The message when Jane wants to have part of her olfactory organs removed because the smell of post-breakup Ray is too much to bear: self-mutilation is the answer to a woman’s broken heart.

And the message when Jane performs a cheerleading routine to lure Hugh: inside, every man wants a dingbat. The message when Jane chooses the face for her publishing pseudonym: smart women have buns and wrinkles.

The film opens with a pseudo-feminist rant by Diane, the talk show host and Jane’s boss (Ellen Barkin), against a conservative woman who advocates traditional gender roles. Diane berates the woman for being inconsistent by publishing and promoting a book while leaving her three children home alone. Do the film’s writers think that the only way to combat the idea that women belong in the home is with ad hominem attacks against conservative women? Barkin’s bitchy, condescending, hyper-intense Diane is so annoying and pushy that she gives working women a bad name.
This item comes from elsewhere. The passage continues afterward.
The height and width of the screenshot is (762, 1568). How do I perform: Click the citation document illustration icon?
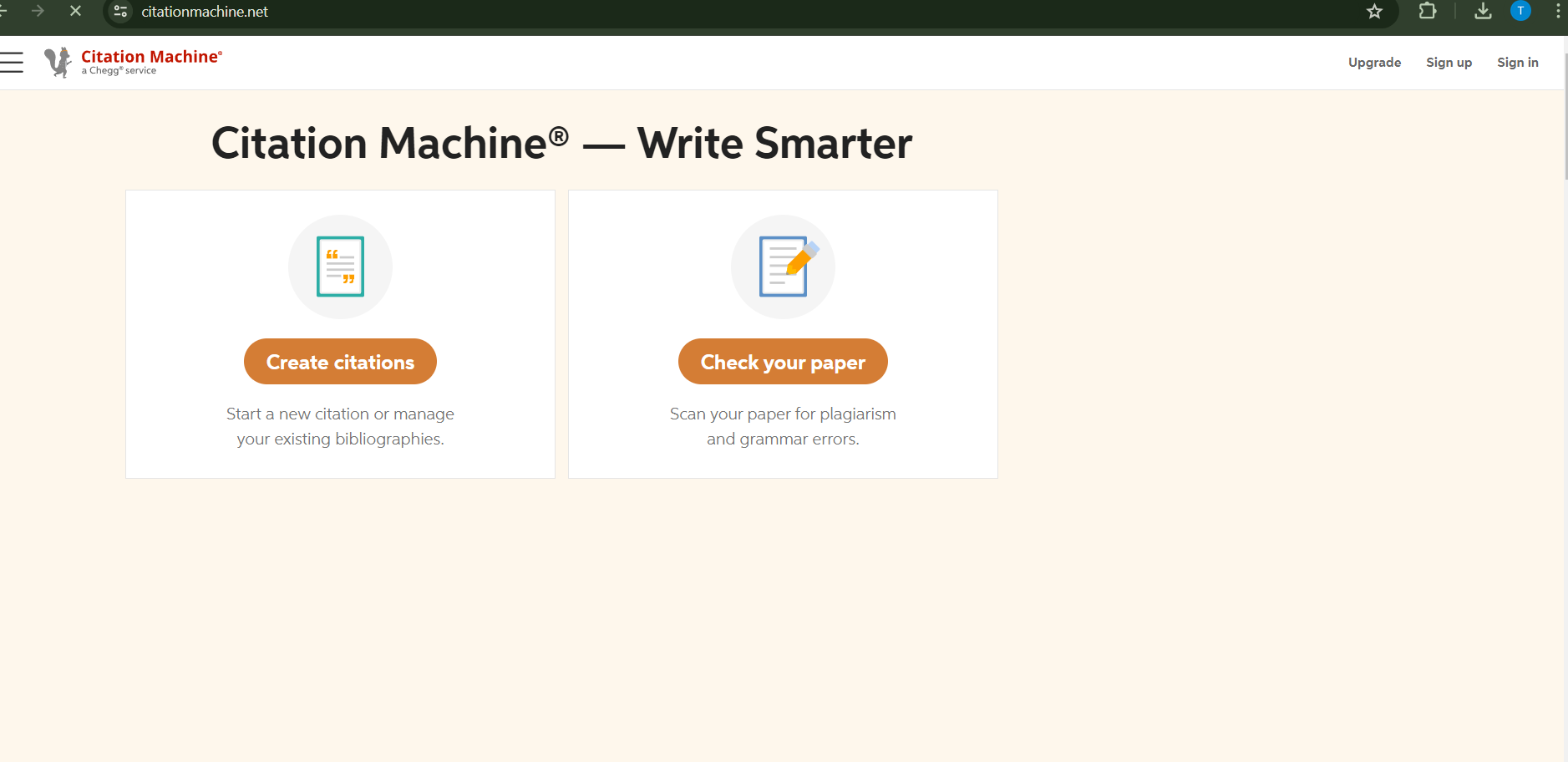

Last winter’s “What Women Want” with Mel Gibson had its problems with gender stereotypes. But compared to “Someone Like You,” it was a veritable powerhouse of insights and provocations.

Don’t be fooled by this film — its themes are as conservative as they get. Jane dares to question gender roles and is punished with loneliness until she comes around. When she admits her own mistake, she is rewarded with a man. The most insidious movies masquerade as modern while advocating a medieval message.

Judd literally trips on steps at one point and loses the heel of her shoe. The problem with the Cinderella fable is that the wench’s life only gets going when a prince rides up and rescues her. Jane’s life becomes worthwhile and joyous in a similar manner. I don’t expect much of romantic comedies, but it’s fair to ask that they not perpetuate gender stereotypes of such an antiquated and offensive nature.

These thematic problems aside, even if the film were enlightened, its horrible dialogue, cliched construction and hackneyed acting make it a painful experience in every way.

Don’t go.

To end with advocacy: York Square, where I saw this rubbish, normally brings New Haven and Yale some of the finest independent films around. “Shadow of the Vampire,” “Requiem for a Dream” and “Before Night Falls” have all played recently. But, like most artsy theaters, to support themselves they have to bring in mainstream fare from time to time. “Someone Like You” is currently taking a slot at York Square away from a Sundance film. The antidote is for more Yale students to frequent the theater for independent films. If York Square can count on revenue from off-beat works, they will be less inclined to show trash. And that’s in everybody’s interest.